SET EXERCISE 1:
Duplicate the part of the records below that runs from their first line through the line containing "Given: Select the Bulk Density label box", with both of those lines included.

SOURCE EXCERPT:
Then, of course, came the tossing of the paper towels. 

What an imbecile, and what an embarrassment this man is. I am more embarrassed and ashamed with each passing day that we have to refer to "President Trump" whenever we talk about news coming out of the White House. He is a blemish on the face of America, and his stain will not soon be cleansed, but will darken America's legacy for many years to come. 

4 comments:

  1. I would have been extremely taken aback had Trump shown basic human decency and empathy in response to the devastation in Puerto Rico, because it would have been completely out of character for him. As you accurately point out, the fact of the matter is that he simply lacks those things, and he’s well past the age where there’s any hope that might change.

SUPPLIED RECORDS:
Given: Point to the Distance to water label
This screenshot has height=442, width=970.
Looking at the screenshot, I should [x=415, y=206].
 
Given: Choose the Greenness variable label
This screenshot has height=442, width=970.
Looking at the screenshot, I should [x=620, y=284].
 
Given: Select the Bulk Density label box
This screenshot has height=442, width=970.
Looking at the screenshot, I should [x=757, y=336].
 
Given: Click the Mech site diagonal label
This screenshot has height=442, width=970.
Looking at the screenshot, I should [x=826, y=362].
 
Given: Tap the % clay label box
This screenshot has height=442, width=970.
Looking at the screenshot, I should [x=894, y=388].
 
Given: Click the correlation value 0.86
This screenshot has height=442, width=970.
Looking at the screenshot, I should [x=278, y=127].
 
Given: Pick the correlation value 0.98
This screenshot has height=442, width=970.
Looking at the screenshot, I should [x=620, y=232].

SET EXERCISE 2:
Go on with the post above about Trump's response to the devastation in Puerto Rico, picking up after the last sentence shown.

RIGHT ANSWER 1:
Given: Point to the Distance to water label
This screenshot has height=442, width=970.
Looking at the screenshot, I should [x=415, y=206].
 
Given: Choose the Greenness variable label
This screenshot has height=442, width=970.
Looking at the screenshot, I should [x=620, y=284].
 
Given: Select the Bulk Density label box

RIGHT ANSWER 2:
    I’m convinced beyond the shadow of a doubt that he couldn’t possibly care less about his supporters – predominantly poor or lower middle class white folks who’ve grown increasingly disaffected and disenfranchised. But with them, he at least makes a half-assed attempt to pantomime genuine concern, maintaining a charade of being their champion. His shtick is about as heartfelt as Bill Clinton’s “I feel your pain” circa 1992. But since his voters clearly aren’t the sharpest pencils in the box, it works. On the other hand it’s clear that, to his mind – and I use that word in the loosest possible sense – Puerto Ricans aren’t remotely worth the effort of pretending, ostensibly for the reasons you’ve cited here.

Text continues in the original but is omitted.